= Lastovo Poklad =

Croatian yearly event

The procession of the Poklad doll on the donkey

The Poklad (Carnival) event held yearly on the remote Adriatic Island of Lastovo is one of the more distinctive and authentic carnival traditions celebrated in Croatia. All the island residents participate by wearing folk costumes. The origins of the Lastovo carnival go back to a historical event. Legend has it that Catalan pirates attacked neighbouring Korčula and sent a Turkish messenger to Lastovo to tell the islanders to surrender, or they would be next. The inhabitants of Lastovo did not let themselves be intimidated – instead they armed themselves and went on the attack. The women and children walked to Hum barefoot from Lastovo and prayed to Sv. Jure (St. George) for help and their prayers were answered: a storm destroyed the pirates' ships and the inhabitants of Lastovo caught the messenger. In order to mock him, he was taken through the village on the back of a donkey and was afterwards sentenced and burned to death. This event is celebrated through the Poklad every year over a period of two days just before Lent.

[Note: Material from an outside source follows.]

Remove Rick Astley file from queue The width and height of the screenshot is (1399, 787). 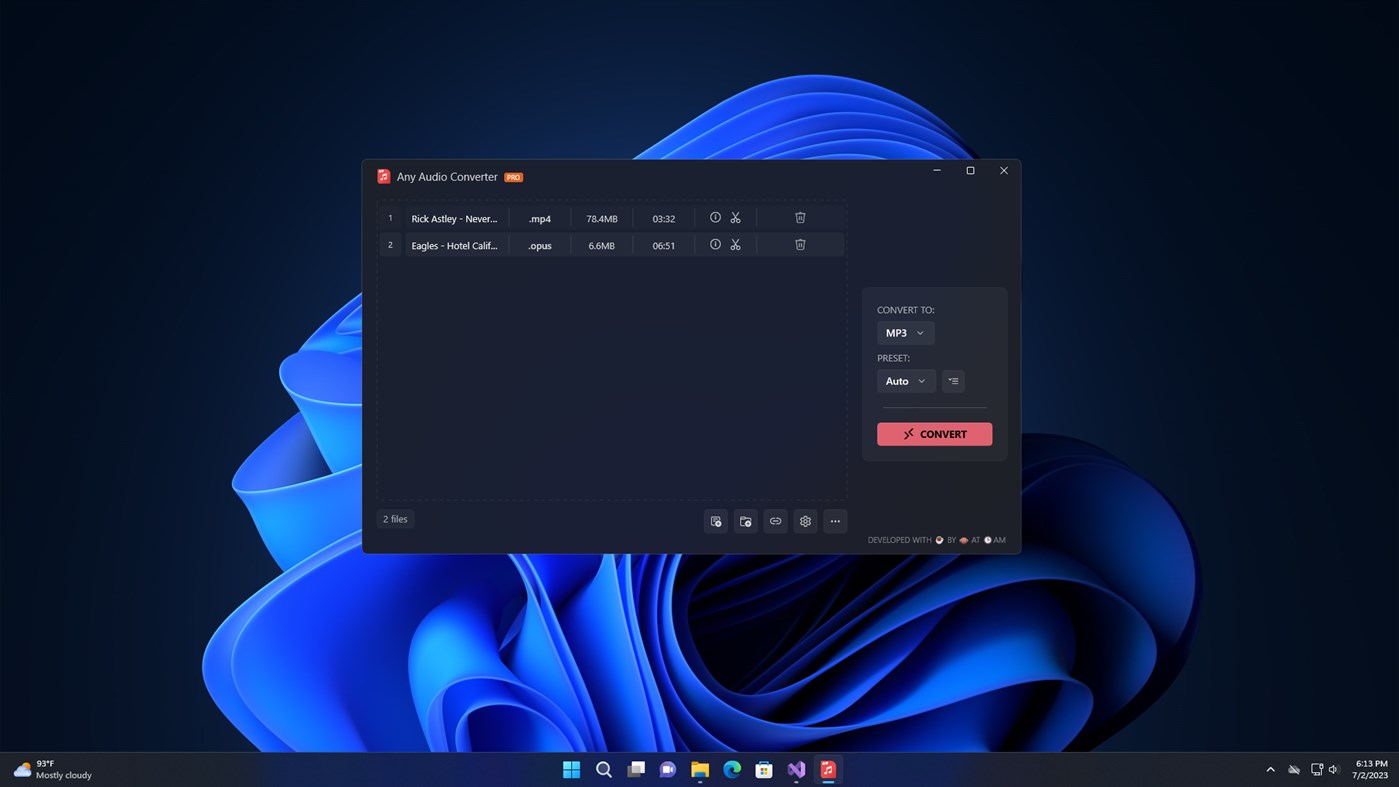pyautogui.click(x=799, y=217)
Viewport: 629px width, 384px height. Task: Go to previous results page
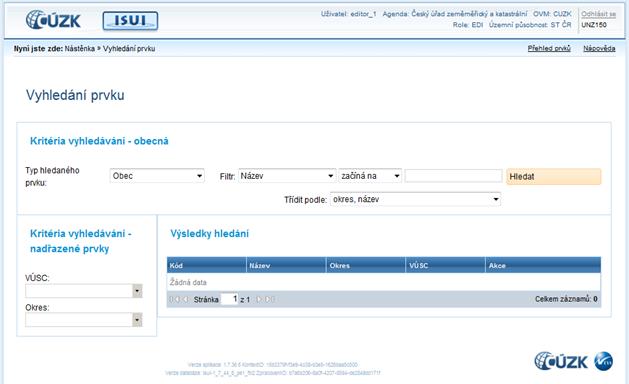186,299
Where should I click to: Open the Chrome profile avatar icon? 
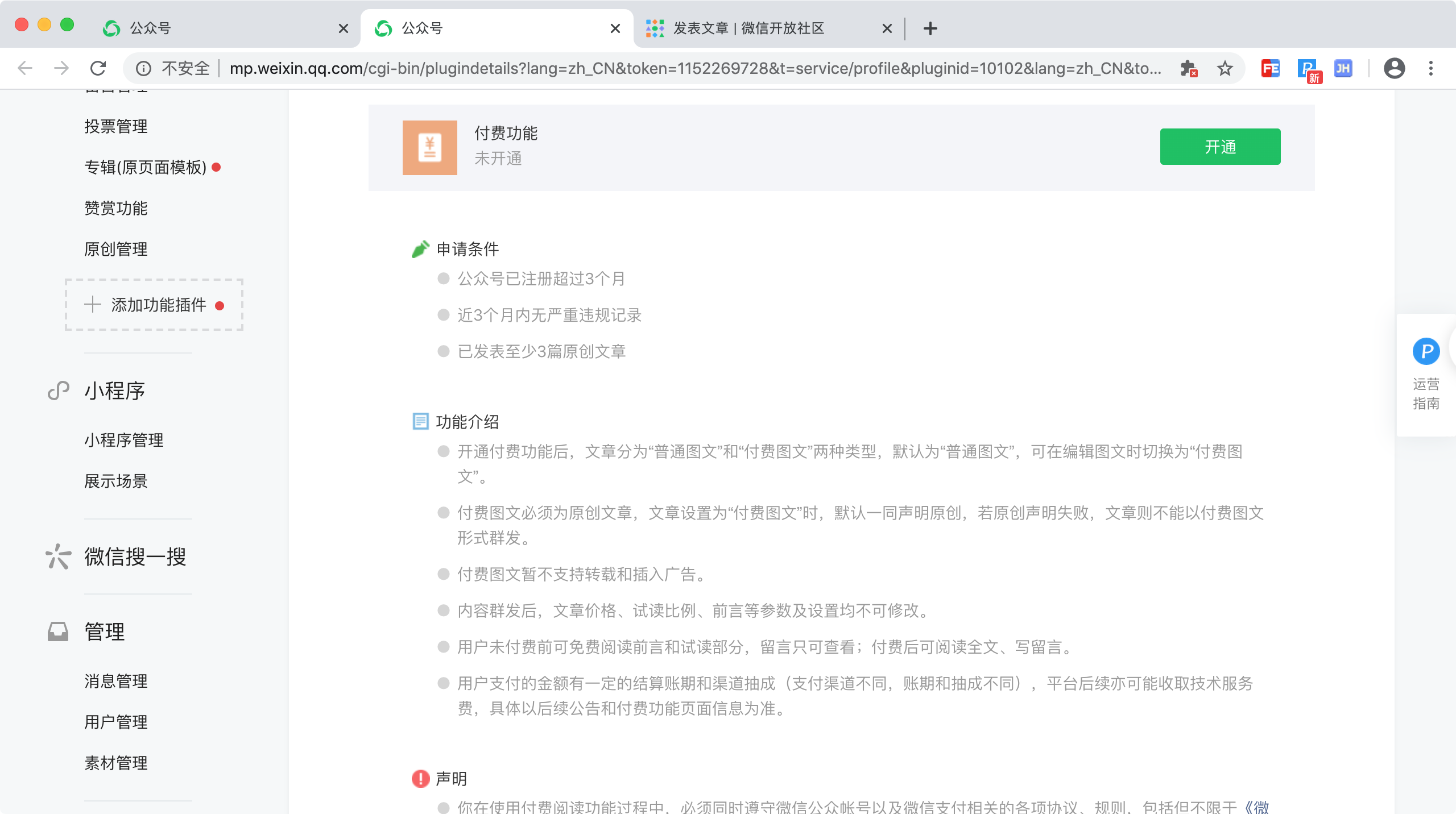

The first recorded mention of the Lastovo carnival is from 16th century. In 1483 the Prince forbade the often riotous carnival crowd to bear arms. Those who disobeyed his decree ran the risk of being banished from the island.

== Carnival tradition ==

A Pokladar shown in his traditional uniform

As in other countries, the "carnival season" starts on Lastovo after the New Year on January 6 – the Feast of the Three Kings, and ends on the night preceding Ash Wednesday. (Because of the movable date of Easter the date occurs between February 10 and March 17).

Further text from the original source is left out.